Tydskrif vir Wetenskap en Kuns. XII, afl. 1. Meyer de Villiers besluit zijn studie over Die Afrikaanse Foneme, waarin hij behandelt: Die funksionele belasting van die foneme, Die foneemverbindings en Die morfeem. - L.C. van Oordt vervolgt de reeks dokumente uit Die Kaapse Taalargief met een groot aantal Afrikaans-Hollandse briewe uit die jare 1810-1812 hoofsaaklik van veldkornette aan landdroste, gevolgd door een Oorsig van die voornaamste taalverskijnsels. - S.P.E. Boshoff bespreekt de plantnaam Ajoos en de spelling Lewenstrijd of lewensstrijd? - Onder de Boekbespreking vermelden wij een zeer uitvoerige beoordeling van Die Afrikaanse Woordeoek, deel I door F.J. Labuschagne, die ondanks bezwaren van allerlei aard, grote waardering en bewondering voor dit werk heeft.
Tydskrif vir Letterkunde II, Nommer 3. Charl Engelbrecht herdenkt de jong gestorven, veelbelovende schrijver Willem van den Berg, die reeds jong essays en kortverhalen, deels gebundeld, en sedert 1946 een aantal romans gepubliceerd heeft. - P.V. Pistorius publiceert een beschouwing over de vraag Wat is kuns? - In de rubriek Boekbespreking beoordeelt D.J. Coetsee de roman Anderkant die einders van F.P. van der Merwe, en J.J. Human het gedicht Die Bevryding van Ernst van Heerden. - Verder bevat deze aflevering een groot aantal bijdragen in proza en poëzie.

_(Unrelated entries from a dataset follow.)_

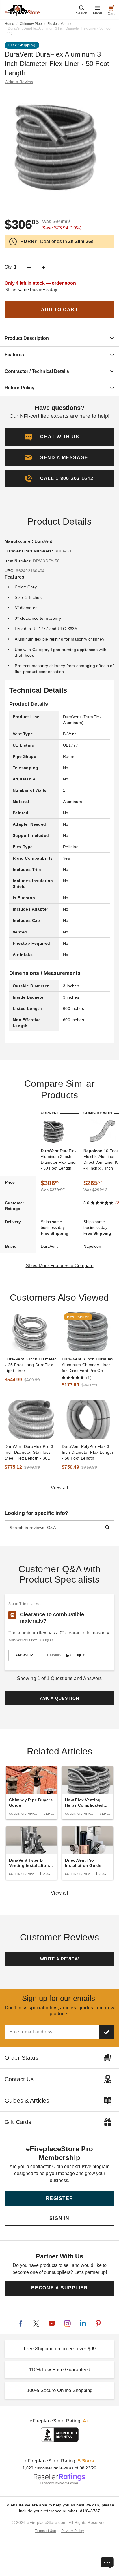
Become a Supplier (59, 2287)
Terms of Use (45, 2531)
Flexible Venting (59, 24)
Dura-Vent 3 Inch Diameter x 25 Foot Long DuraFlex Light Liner (30, 1365)
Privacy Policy (72, 2531)
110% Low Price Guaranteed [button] (59, 2369)
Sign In (59, 2218)
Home (9, 24)
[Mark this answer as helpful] (67, 1655)
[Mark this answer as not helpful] (79, 1655)
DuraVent (43, 541)
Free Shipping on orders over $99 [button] (60, 2348)
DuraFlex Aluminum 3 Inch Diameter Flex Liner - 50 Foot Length (59, 1159)
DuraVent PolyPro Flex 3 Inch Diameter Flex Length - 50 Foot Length (87, 1452)
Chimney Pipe (31, 24)
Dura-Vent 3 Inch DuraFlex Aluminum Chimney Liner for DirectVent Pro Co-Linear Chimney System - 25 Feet (88, 1365)
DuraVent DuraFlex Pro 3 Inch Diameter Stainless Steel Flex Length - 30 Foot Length (29, 1452)
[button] (59, 457)
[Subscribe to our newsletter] (106, 2032)
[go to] (31, 1331)
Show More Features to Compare (60, 1265)
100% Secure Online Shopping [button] (59, 2390)
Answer (24, 1655)
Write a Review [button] (19, 81)
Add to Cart (59, 309)
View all (59, 1487)
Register (59, 2198)
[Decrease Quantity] (29, 267)
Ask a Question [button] (59, 1698)
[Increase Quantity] (43, 267)
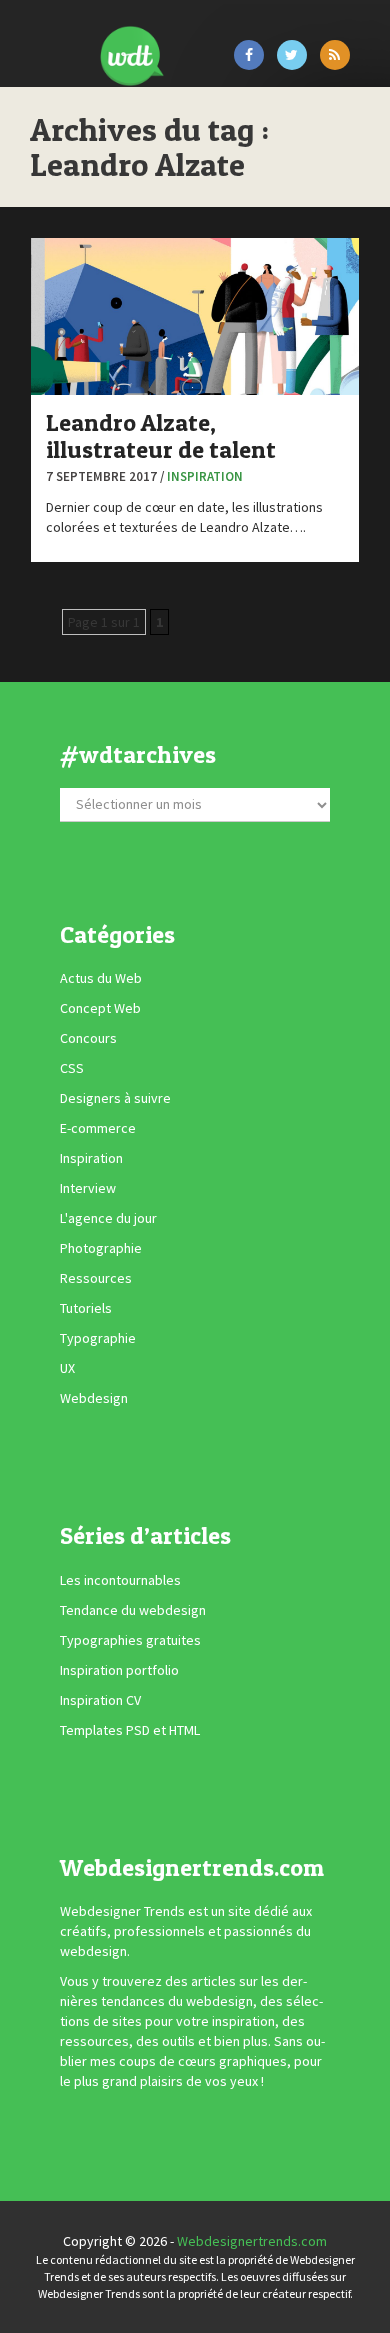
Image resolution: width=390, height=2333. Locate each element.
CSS (72, 1068)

Tijdschrift voor Nederlandse Taal- en Letterkunde Deel LXX, afl. 3. F. Kossmann levert een uitvoerige bijdrage Over enige vaktermen en begrippen by Molinet en De Casteleyn, waarin hij o.a. aantoont dat De Casteleyn voor een goed deel eigen inzichten volgt, o.a. in zijn beschouwing over rijmzuiverheid. - C.G.N. de Vooys vestigt de aandacht op Een vergeten zeventiendeeuwse emblemata-bundel: van quade tonghen, naar het Latijn van Antonius de Burgundia bewerkt door Johan Cnobbaert. - G.A. van Es geeft zijn opvattingen omtrent Principes en toepassing van de stilistische grammatica, waarbij ter sprake komen: het principe van vorm en functie, het syntactische beginsel, het stilistische beginsel. - G.J. Lieftinck beoordeelt G. van Dievoet's Jehan Boutillier en de Somme Rural, van belang voor de Mnl. rechtstaal; C.C. de Bruin beoordeelt Meister Eckhart und die Devotio Moderna door Maria Alberta Lücker, een studie die hem onbevredigd liet.
Neophilologus XXXVI, afl. 4. Het artikel Stylistique et science de la littérature van S. Dresden bevat de tekst van een voordracht, in 1951 gehouden voor het Allard Pierson-Genootschap. - P.M. Boer-Den Hoed publiceert een voordracht over De Studie van de Scandinavische invloeden op de Nederlandse Litteratuur, gehouden op het Gentse Filologenkongres van 1949.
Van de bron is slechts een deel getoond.